Ms Dreyer stated that it appeared that the South African taxpayers had to advance cash to Imvume Management so that it could pay the bonuses of its employees.

Dr Molefe responded that part of the funds advanced to Imvume Management were used for the payment of bonuses.

Ms Dreyer argued that this fact, together with the unusual request that the funds be deposited in a different bank account, pointed to negligence on the part of the then acting CEO in agreeing to effect the transfer.

Dr Molefe replied that, as stated earlier, the then acting CEO admitted that there was a lapse in monitoring the issue closely, especially with regard to allowing the transfer into a different account.

Ms Dreyer requested copies of the PetroSA’s policy on the allocations of loans to BEE companies, as referred to earlier by Mr Nika.

Mr Mkhize responded that it could be provided to the Committee. All allocations were checked against the policy.

Ms Dreyer stated that PetroSA declared a presentation-tax profit of R3,3 billion in 2003, whereas in 2004 it reported a presentation-ax profit of R240 million. This was a decrease of 93%. Given the reduction in profits, she asked PetroSA to explain the compelling reasons adduced by Imvume Management that convinced to extend the advance payment.

Dr Molefe replied that PetroSA’s 2003/2004 Annual Report indicated that the amount would have been declared after June that year.

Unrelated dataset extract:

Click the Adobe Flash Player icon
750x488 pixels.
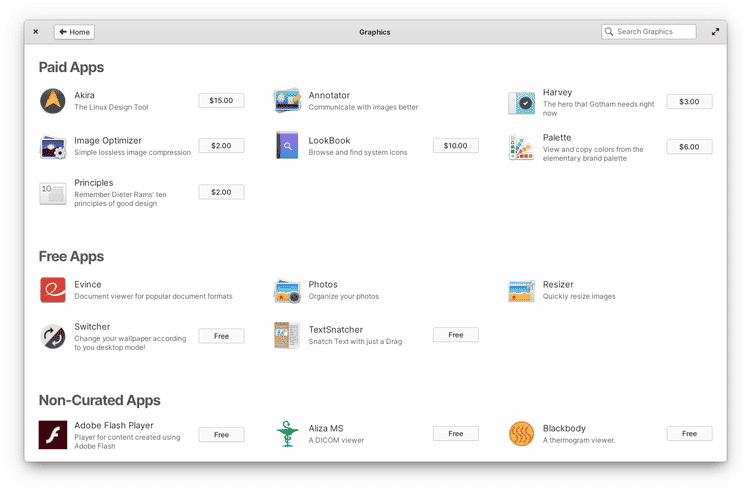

Mr Mkhize stated that Imvume Management was providing the core product needed by PetroSA to produce oil, without which PetroSA would have had to shut down the plant. When Imvume Management made the request for advance payment PetroSA realised that if it did not assist Imvume Management it would not have received the product, which would in turn have affected PetroSA’s operations. Secondly, PetroSA was coming off the long sustained shut down and it was beginning its operations. PetroSA thus realised that if it did not assist Imvume Management it would also suffer, to the tune of $1 million per day, and it was decided that the best decision in the interest of production would be to extend the advance payment.

Ms Dreyer stated that she realised the risk to PetroSA, but asked whether Imvume Management offered any guarentee.

Dr Molefe responded that the record indicated that when the request was made there had already been delivery, and thus a track record had already been established. There was a commitment that there would have been no risk of non-delivery. The risk referred to by Ms Dreyer must be viewed on a balance of probabilities in relation to the bigger risk that Mr Mkhize referred to: the shutting down of a plant at a loss of $1 million per day.

Ms Dreyer stated that her concern was that PetroSA did not conduct a risk assessment of Imvume Management before extending the loan. PetroSA had no guarentee that Imvume Management would repay the loan with interest.

Mr Mkhize reiterated that at the time of the request the product was already on its way and the $10 million was for a past payment. Irrespective of whether PetroSA had decided to grant the extension or not, it would still have had to pay $7,2 million for the balance.

Ms Dreyer asked whether the revelation that Imvume Management proved a risk would affect the future relations between it and PetroSA.

Dr Molefe replied that the experience certainly changed the relationship radically. Secondly they would in future be required to pay with interest when requesting an advance payment which would bind them to a contractual arrangement.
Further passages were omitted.